Plaintiffs do not make any separate arguments that Continental' s sale of the rebuilt magneto
was not in its capacity as a manufacturer. But Plaintiffs do cite Garcia v. Wells Fargo Bank
Nw., NA. Tr., 2011 WL 6257148 (S.D. Fla. Dec. 14, 2011). In Garcia, the airplane
manufacturer argued that it was protected from liability under GARA for the sale of a
replacement part which allegedly caused the accident. Id at *3. The court rejected this
argument, stating, "Neither the text of GARA nor the Judiciary Committee Notes make mention
of a special exception for airplane manufacturers who then sell replacement parts . ... GARA
does not prohibit Plaintiff from bringing a strict liability action against Defendant for its role as a
seller of a product that allegedly malfunctioned and caused injury." Id In Garcia, however, it
was undisputed that the airplane manufacturer did not manufacture the replacement part that
caused the accident. It merely sold the part. Here, Continental rebuilt and sold the magneto.
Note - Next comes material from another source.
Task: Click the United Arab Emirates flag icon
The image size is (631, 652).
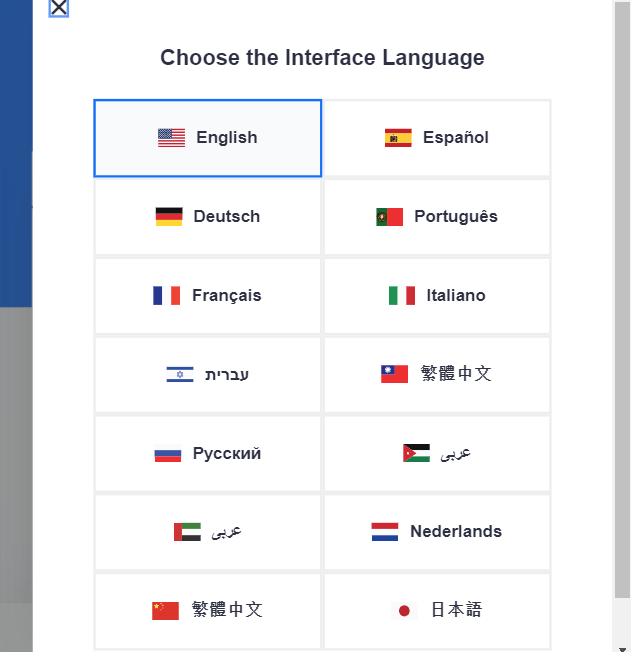Action: [x=187, y=532]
As I concluded above, Plaintiffs' claims against Continental for the rebuild of the magneto are
barred under GARA. If Plaintiffs were allowed to maintain a suit for Continental' s sale of the
rebuilt magneto, this would pave the way for plaintiffs to easily recharacterize their claims to
avoid GARA. See Grochowske , 813 N.W.2d at 700 ("Allowing the plaintiffs to use artful
pleadings to bypass GARA' s protections and sue [the manufacturer] for actions it took in its
capacity as a manufacturer outside of the repose period would undermine the legislative intent
behind the statute ofrepose."). For example, plaintiffs could avoid GARA by characterizing a
design defect claim as a claim that a manufacturer negligently sold a defective part. (See D.I.
278 at 6--7). Thus, GARA applies to both Continental' s rebuild and sale of the magneto.